The problem with this match, then, was that it didn’t feel like an FA Cup tie let alone a quirky qualifier like I’d encountered just one round previously. If you’d teleported me to the game I’d have guessed I was at a pre-season friendly for a Third Division side. I may not have known where exactly since the only reference to the town outside or inside the ground is an an advertising hoarding for MacDonalds in Halifax.

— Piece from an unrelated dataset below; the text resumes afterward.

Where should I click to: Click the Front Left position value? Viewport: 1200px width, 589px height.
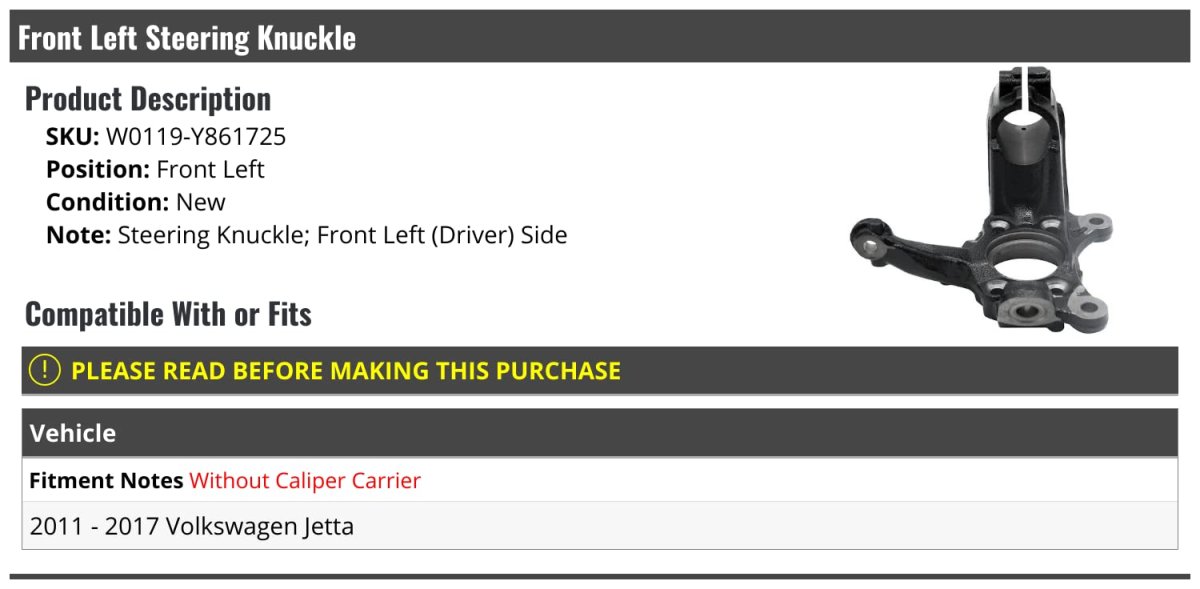210,170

The respective plights of the two teams were reflected by the action. Halifax were superior right from the off and only several fine saves by the Harrogate ’keeper kept the away side in the match. Halifax took the lead from the spot on 31 mins either side of which Pell and Naylor of Harrogate were sent off. The word ‘floodgates’ sprung immediately to mind. Remarkably, Harrogate kept the scored at just 1-0 until just after half-time and didn’t have a single shot on target themselves throughout. Further Halifax goals duly followed, the last by Harrogate old boy Danny Holland as captured on film by yours truly (see below). There are 12 passes from one end to the other – just count ’em – preceded by a very rare Harrogate attack. (No goal, incidentally, for another ex-Harrogatian, the fabulously named ‘James Dean, goal machine’ as a banner read). You felt by the end Halifax could score as many as they fancied.

This was a pitiful and spineless performance by Harrogate that brought to mind England in the World Cup. The pink colour of their shirts (in support of a breast cancer charity) was wholly appropriate. The small huddle of away fans – whom we joined in the second half out of sympathy and local allegiance – hardly did the club proud either. They looked like a bunch of bored kids on a school outing. The only emotion they expressed was daubed on the t-shirt of one lad in marker pen: “Taxi for Weaver”. I’d just point him to the bus stop.

Chant of the match: “You’re just a small town in Knaresborough!” Commendable geography from the Shaymen. Great nickname, by the way. Harrogate desperately need one. A 1994 non-league directory describes them as The Sulphurites, a reference to the town’s spa heritage. Mmm. Think the editor made that up. How about The Waterboys?

Three cheers for Uncle Bill: Indefatigable and ever the optimist, chairman Bill Fotherby is the life and soul of Harrogate Town. He’s an old fashioned, tinted specs, wavy-haired sort of gent as summed up by this great retro-postcard-type pic from the club website.

And a boo for the Premiership: I read two stories about Manchester football clubs this weekend. One was about the debt of Man United and other was an account in the NLP of FCUM’s win at Norton & Stockton Ancients. What a great pic too (below). Now that’s what it’s all about!